Look through the material below and report every line that includes "screenshot".

**** Record set ****

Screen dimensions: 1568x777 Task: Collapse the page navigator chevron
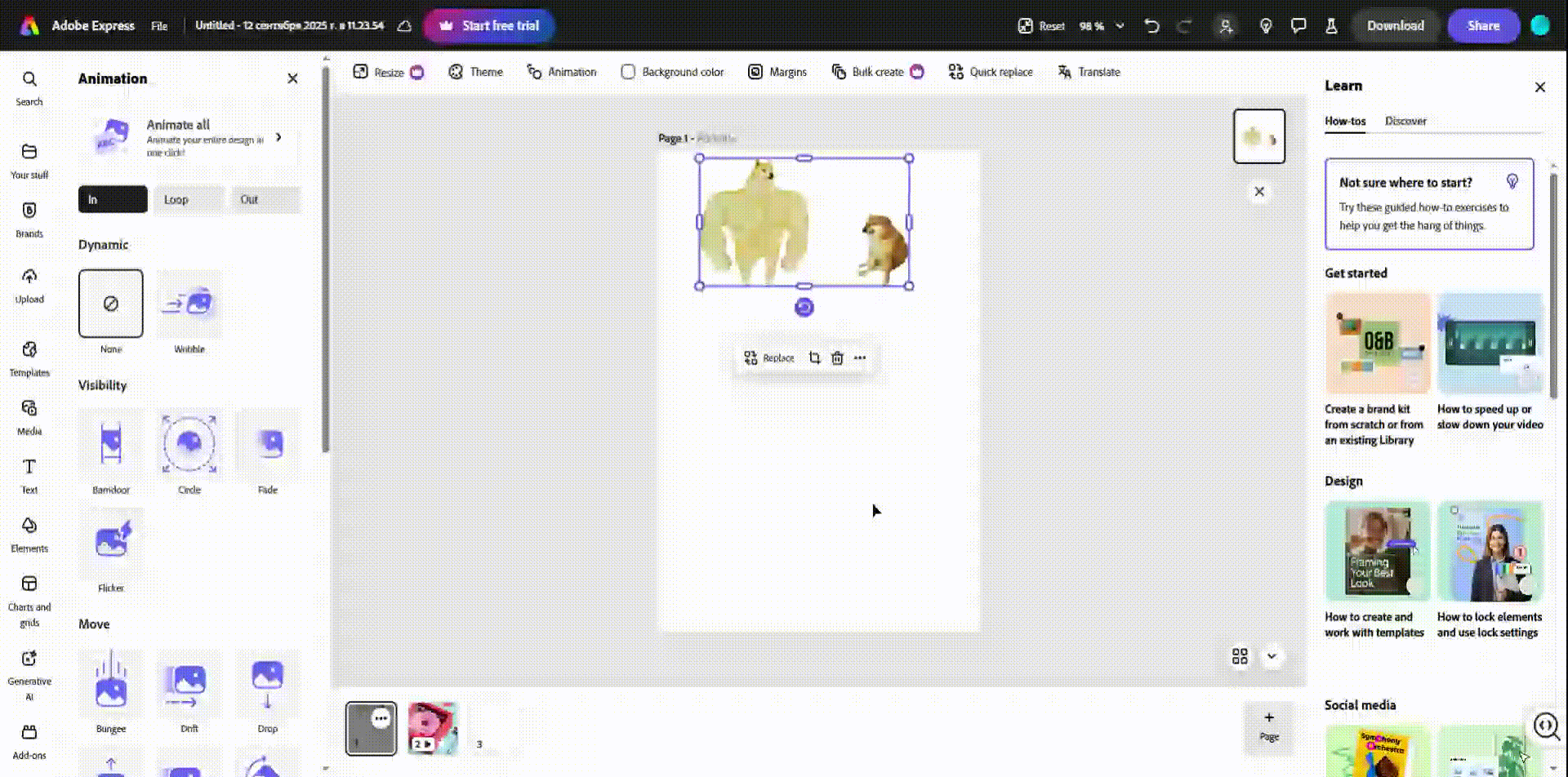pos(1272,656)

****
**** Record set ****

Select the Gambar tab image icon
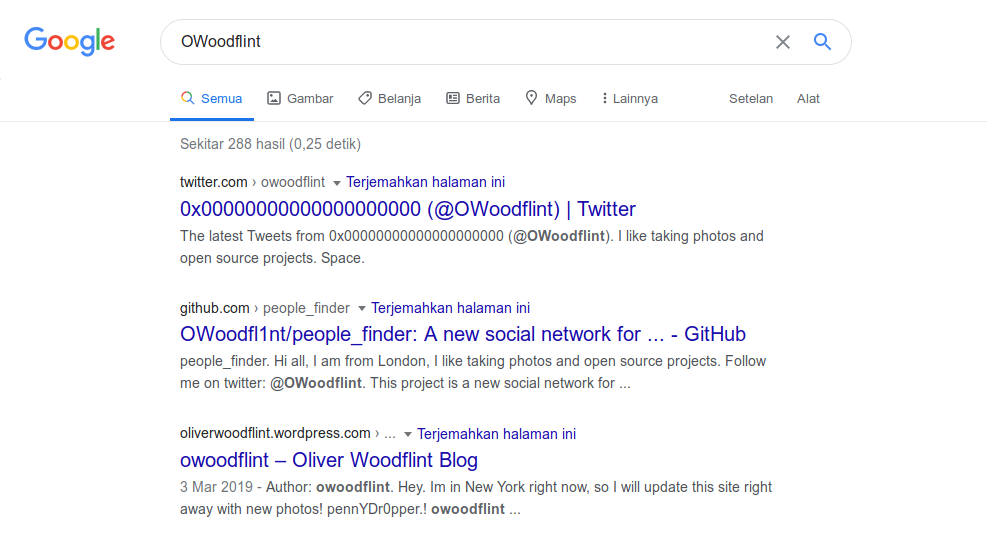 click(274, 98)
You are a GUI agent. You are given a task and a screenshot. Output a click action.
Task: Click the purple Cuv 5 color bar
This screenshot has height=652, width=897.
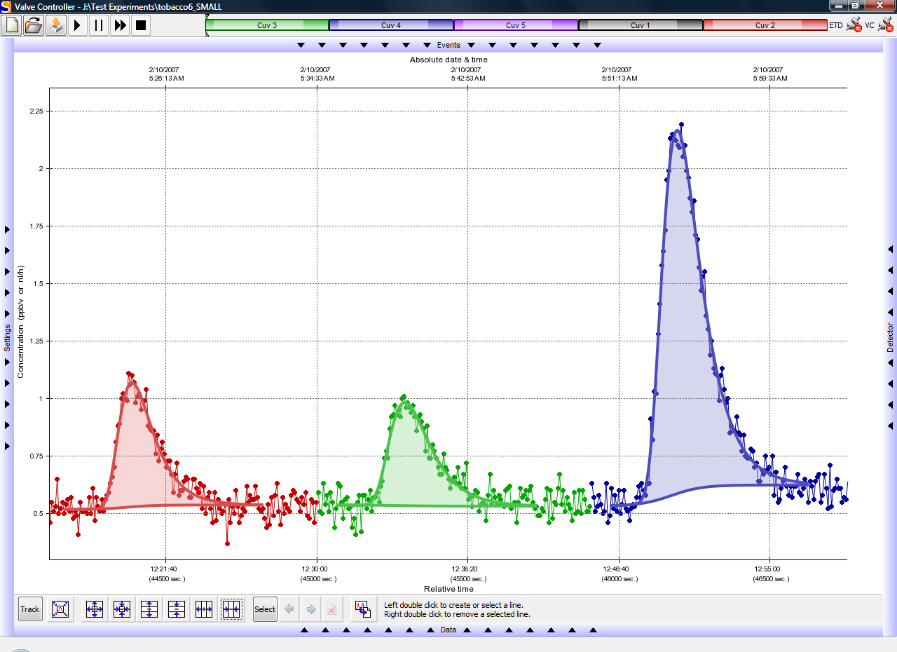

****

→ **Exercise result**:
You are a GUI agent. You are given a task and a screenshot. Output a click action.
This screenshot has height=652, width=897.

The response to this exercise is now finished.